So much rep to be had. Come to me precious.

Ok, so it's pretty well documented by Microsoft that you shouldn't use split-horizon, or a made up TLD as you've linked to many times (shout out to my blog!). There are a few reasons for this.

  1. The www problem that you've pointed out above. Annoying, but not a deal breaker.

  2. It forces you to maintain duplicate records for all public-facing servers that are also accessible internally, not just www. mail.hopelessnoob.com is a common example. In an ideal scenario, you'd have a separate perimeter network for things like mail.hopelessnoob.com or publicwebservice.hopelessnoob.com. With some configurations, like an ASA with Internal and External interfaces, you either need inside-inside NAT or split-horizon DNS anyway but for larger organizations with a legitimate perimeter network where your web-facing resources aren't behind a hairpin NAT boundary - this causes unnecessary work.

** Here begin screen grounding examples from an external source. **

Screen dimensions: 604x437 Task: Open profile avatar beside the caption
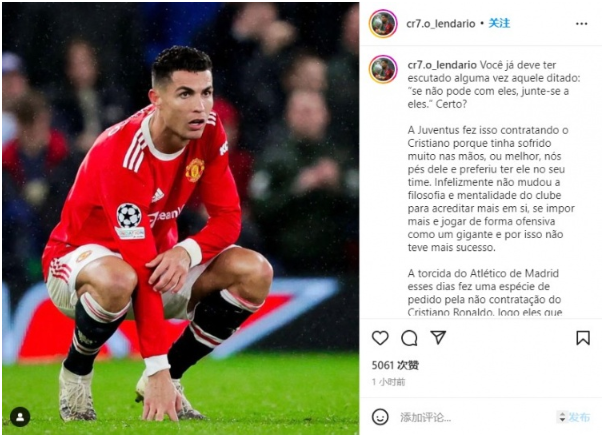(x=383, y=70)
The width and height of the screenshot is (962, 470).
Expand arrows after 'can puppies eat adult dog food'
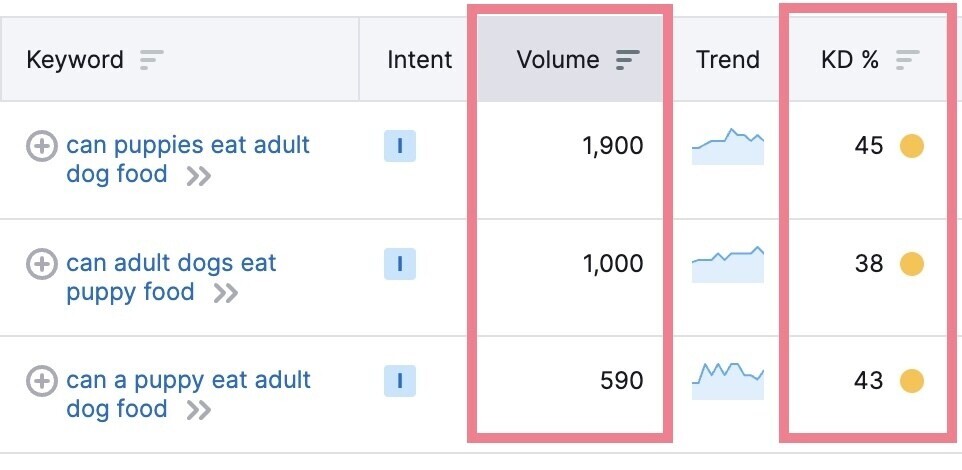198,177
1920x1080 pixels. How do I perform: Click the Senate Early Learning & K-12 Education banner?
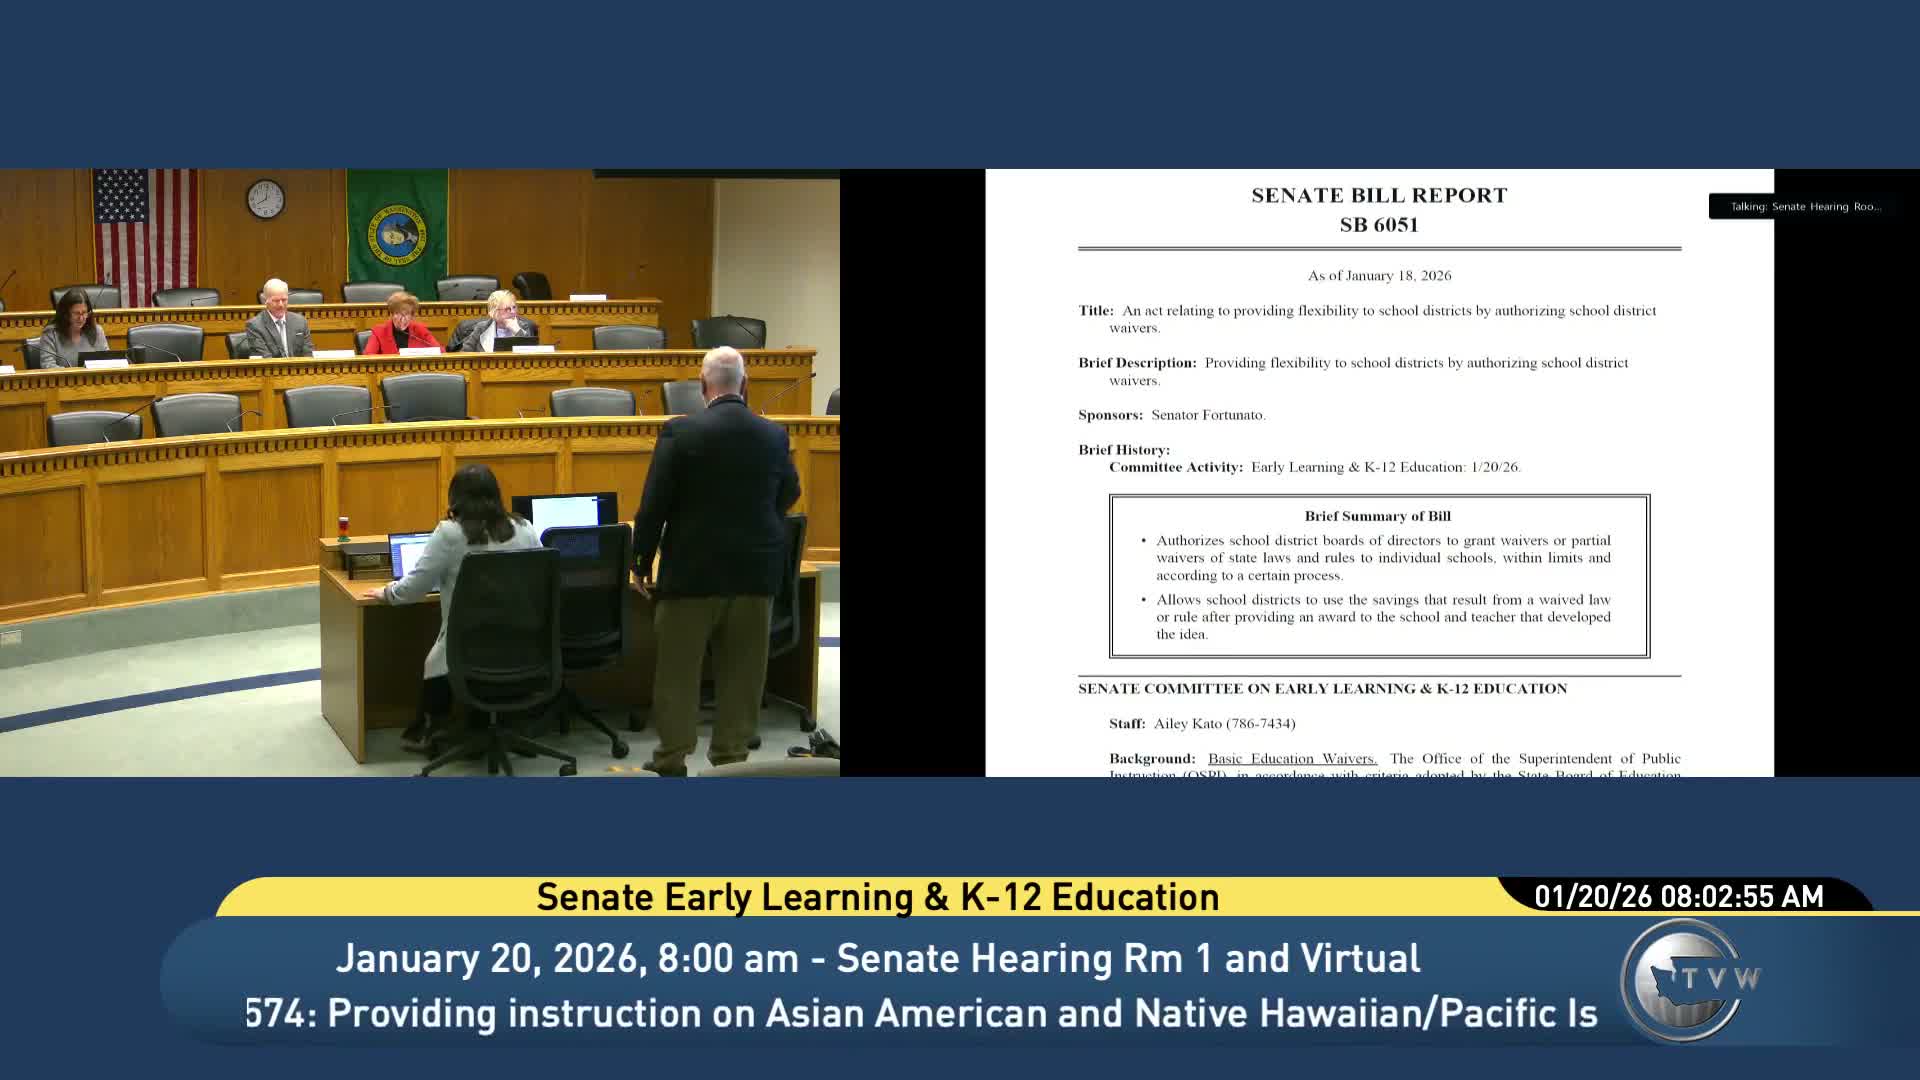877,897
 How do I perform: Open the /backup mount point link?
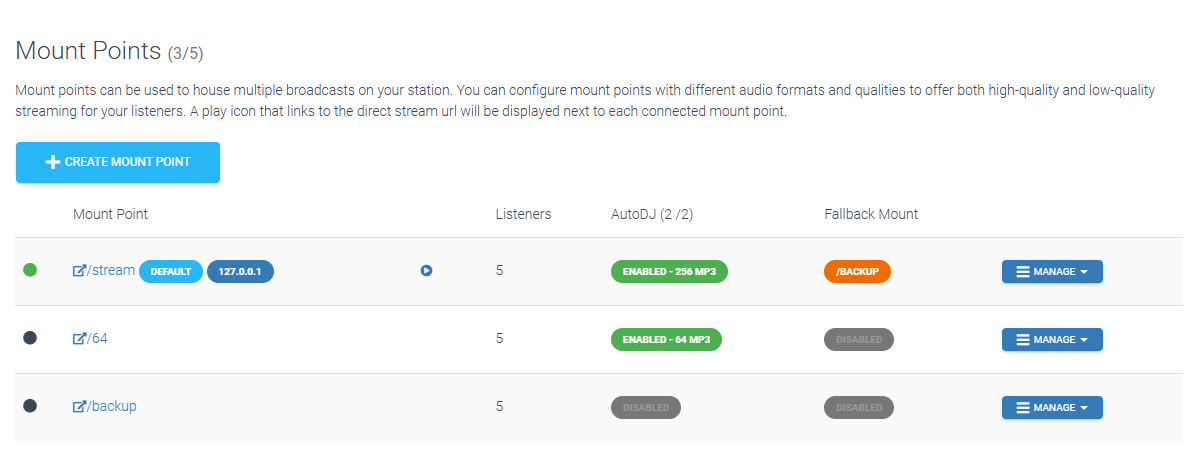point(112,406)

  3. Imagine this scenario - You're hopelessnoob.com internally and externally. You have a corporation that you're partnering with called example.com and they do the same thing - split horizon internally with their AD and with their publicly accessible DNS namespace. Now, you configure a site-to-site VPN and want internal authentication for the trust to traverse the tunnel while having access to their external public resources to go out over the Internet. It's next to impossible without unbelievably complicated policy routing or holding your own copy of their internal DNS zone - now you've just created an additional set of DNS records to maintain. So you have to deal with hairpinning at your end and their end, policy routing/NAT, and all kinds of other trickery. (I was actually in this situation with an AD that I inherited).

  4. If you ever deploy DirectAccess, it drastically simplifies your name resolution policies - this is likely also true for other split-tunnel VPN technologies as well.

Some of these are edge cases, some are not, but they're all easily avoided. If you have the ability to do this from the beginning, might as well do it the right way so that you don't run into one of these in a decade.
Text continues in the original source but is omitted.